To overcome the mentioned challenges, we construct a novel spherical fuzzy MCDM approach based on the TAOV method in this paper. We have defined some new axiomatic distance measures in the approach and hence it is based weight determination mechanism to explore the study. The key contributions of this article are enlisted as follows:

• A novel spherical fuzzy norm-based distance measure is formulated in the paper. Several counter-examples are introduced to analyze the drawbacks of the previous distance measures of SFSs.

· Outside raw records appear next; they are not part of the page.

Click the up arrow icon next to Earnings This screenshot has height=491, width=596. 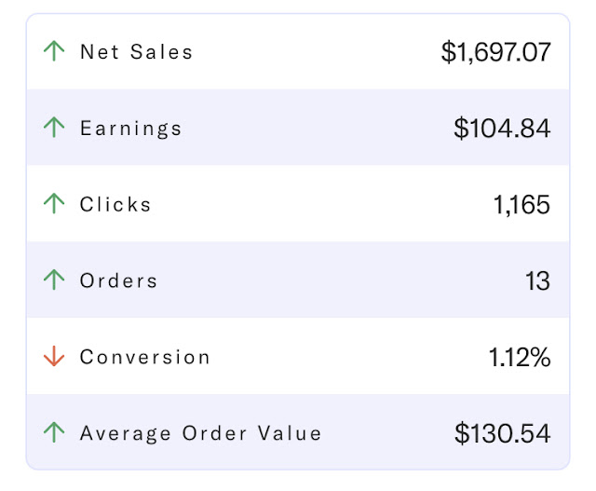pyautogui.click(x=54, y=128)
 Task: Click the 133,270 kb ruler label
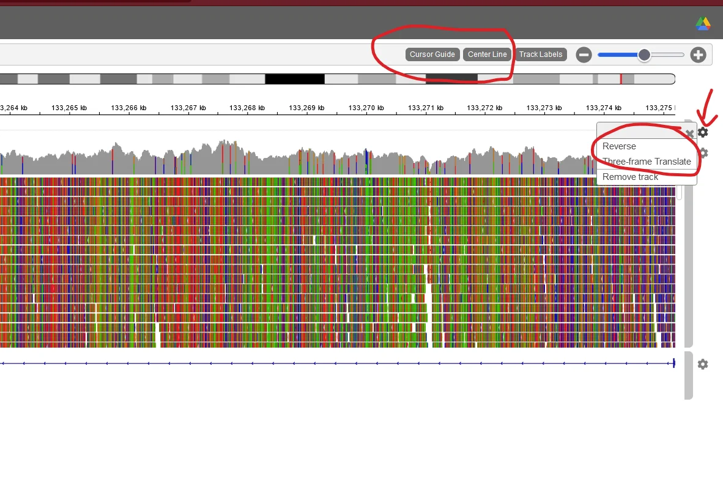(x=365, y=108)
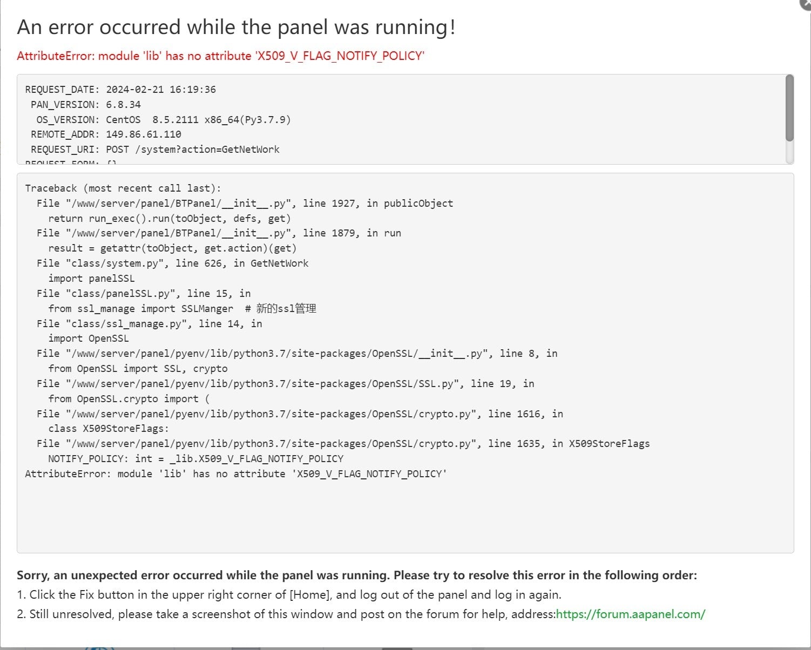Click the "An error occurred" dialog heading
This screenshot has height=650, width=811.
pyautogui.click(x=236, y=27)
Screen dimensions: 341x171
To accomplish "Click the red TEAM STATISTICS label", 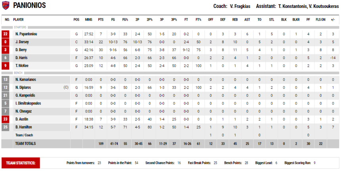I will 21,163.
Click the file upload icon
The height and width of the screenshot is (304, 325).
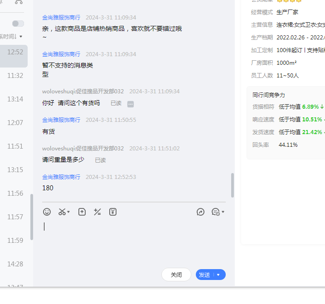tap(82, 212)
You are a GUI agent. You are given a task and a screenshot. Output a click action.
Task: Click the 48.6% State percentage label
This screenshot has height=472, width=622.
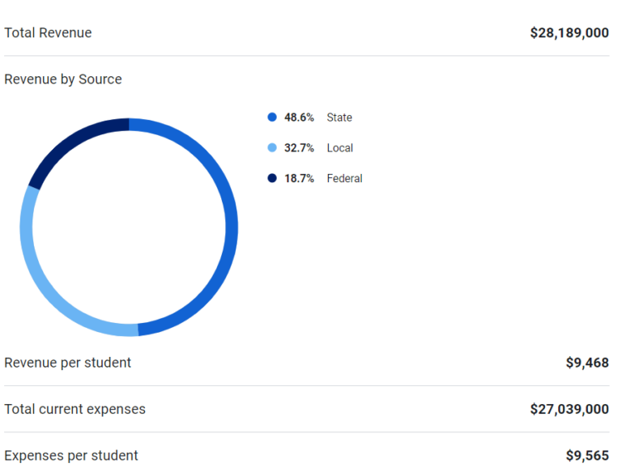tap(299, 117)
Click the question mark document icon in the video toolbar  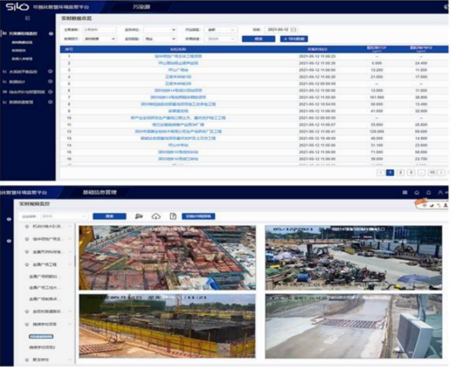(172, 216)
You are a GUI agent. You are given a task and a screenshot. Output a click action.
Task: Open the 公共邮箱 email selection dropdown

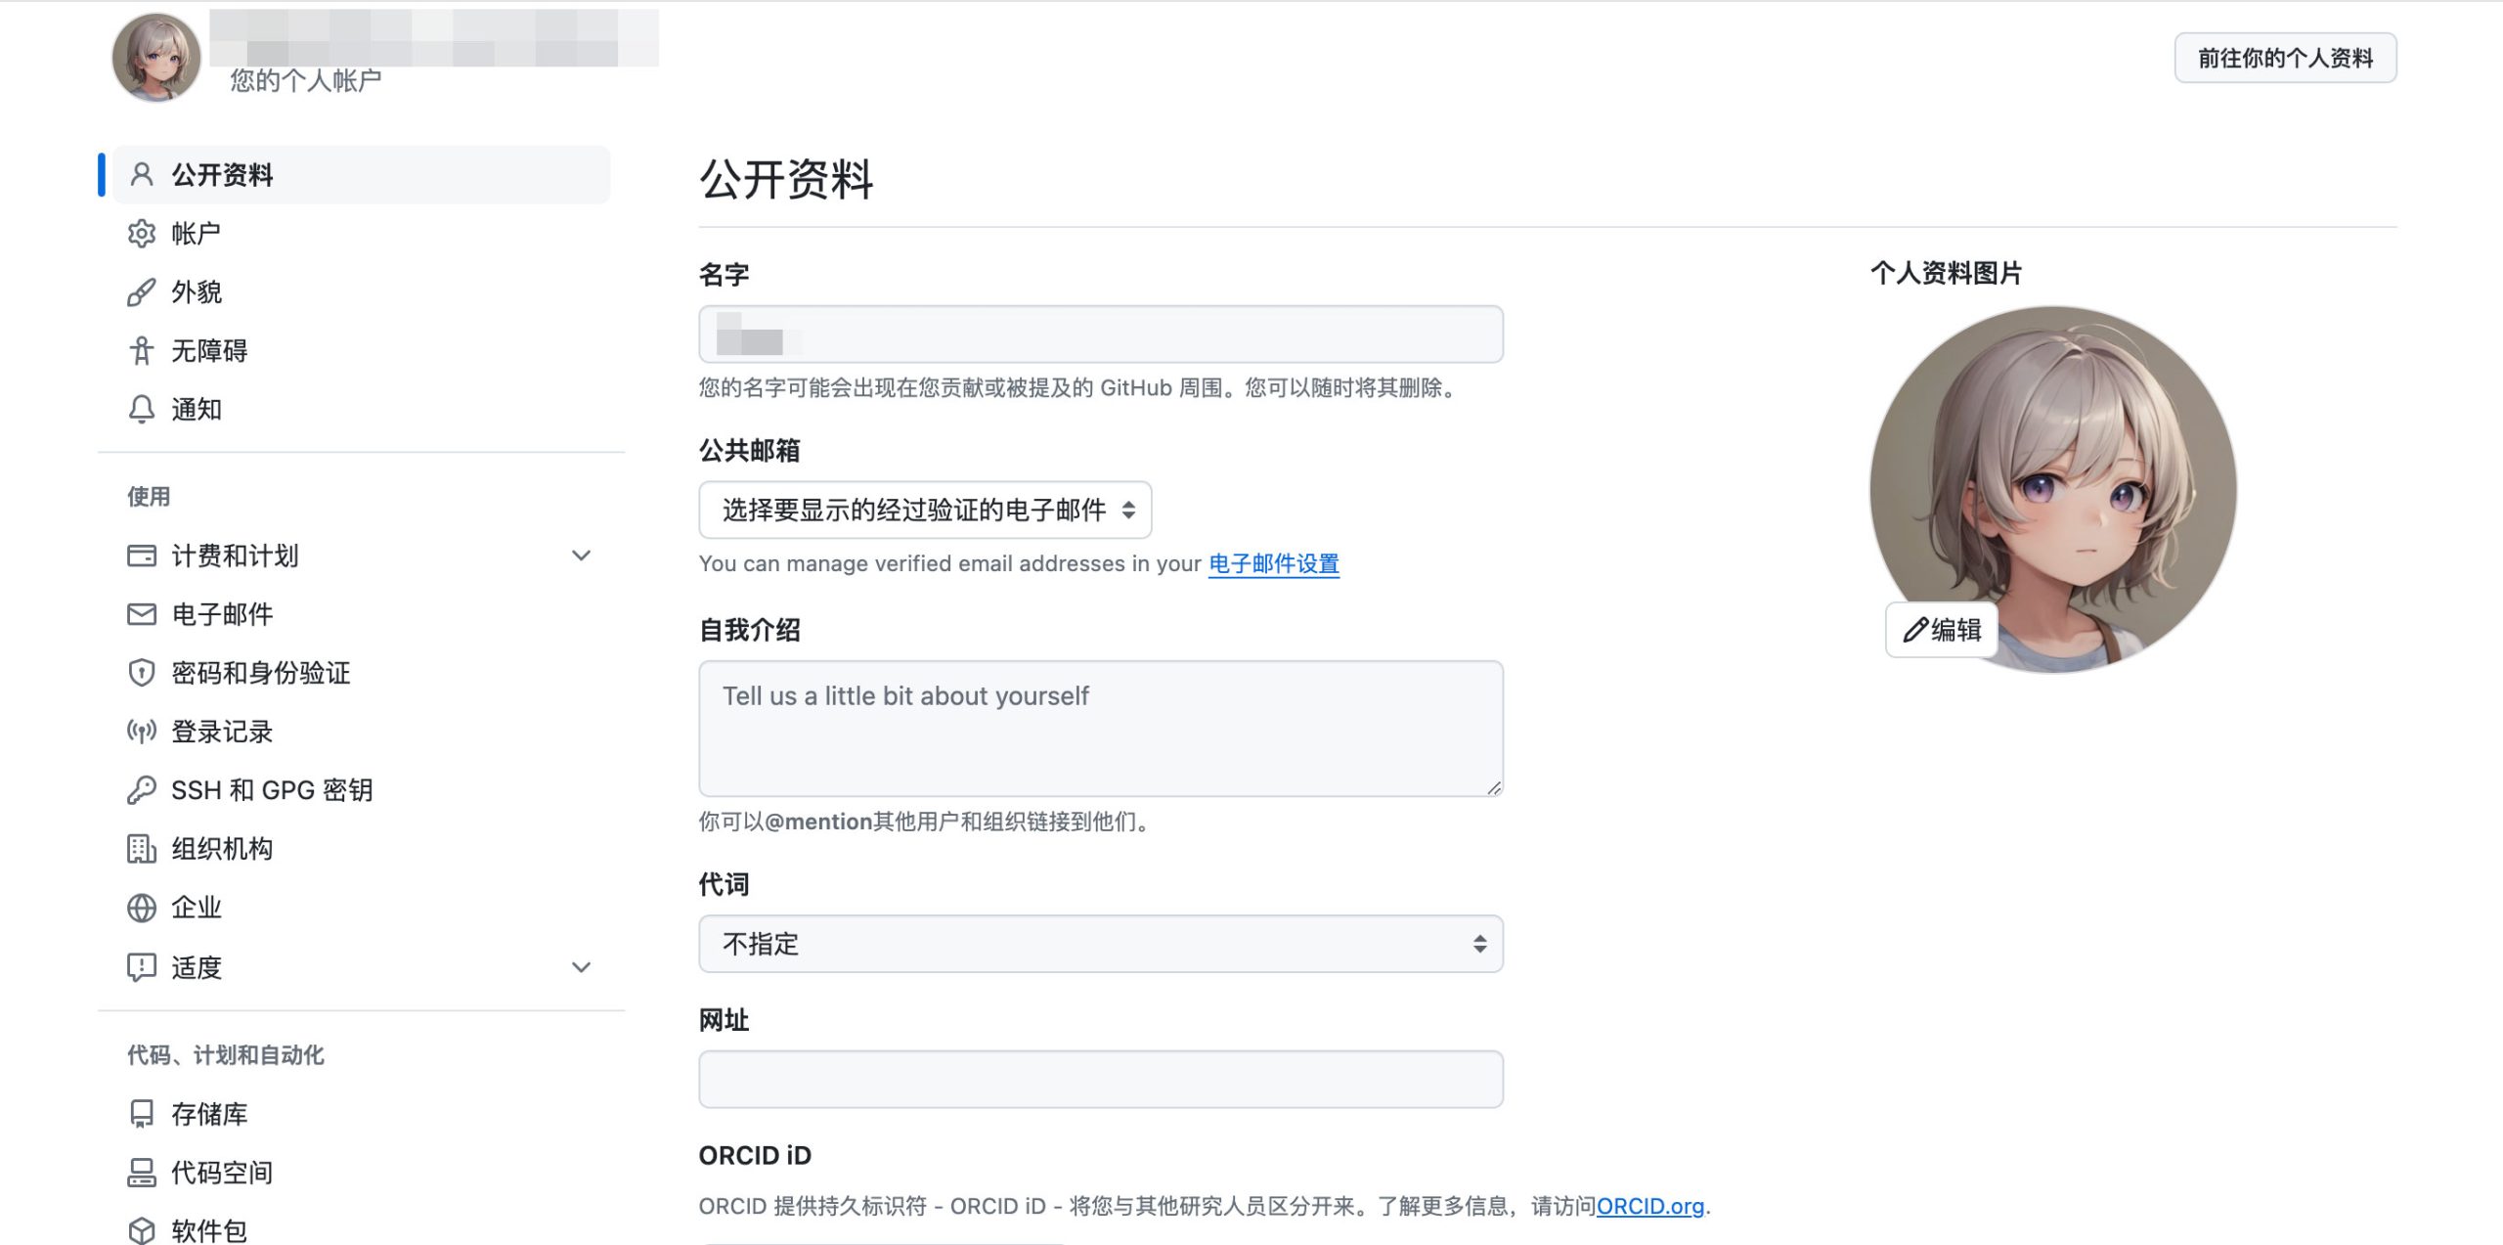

• The devised spherical fuzzy distance measure is comprehensively compared and analyzed with other researchers’ works via numerical examples. The results illustrate that the originated distance outperforms other metrics to measure uncertainty and avoid counterintuitive cases.

• To introduce a new criteria weight determination method, based on the proposed distance measure, to handle the unknown criteria weight problems accurately.

• A new MCDM procedure based on the TAOV method is proposed in the study with SFS features. In this method, a PCA tool has been used to construct the orthogonal vectors related to the ratings; hence, the total area is computed to rank the elements.

• A practical case study involving the assessment of the 3PRLP (“third-party reverse logistics provider”) problem is taken to illustrate the suggested approach’s procedure. Additionally, the effects of the criteria weights on the ranking outcomes for the alternatives and comparison analysis are investigated in detail. Finally, a validity test and Spearman’s rank correlation test analysis are conducted to explain the result’s performance.

The rest of the paper is organized as follows. In Section 2, we briefly reviewed the concepts of SFSs and the existing distance measures. In Section 3, we proposed a norm-based distance measure and its demonstration and interpretation. Section 4 delineates the merits of the devised distance measure by making a comparison with existing measures. In Section 5, we develop the proposed MCDM procedure with the TAOV method and distance-based criteria weight determination under the background of SFS. The application of the proposed method is given in Section 6 as a numerical example. Further, the sensitivity and comparison analysis of the established MCDM method is also conducted in this section. Lastly, Section 7 ends with some concluding remarks.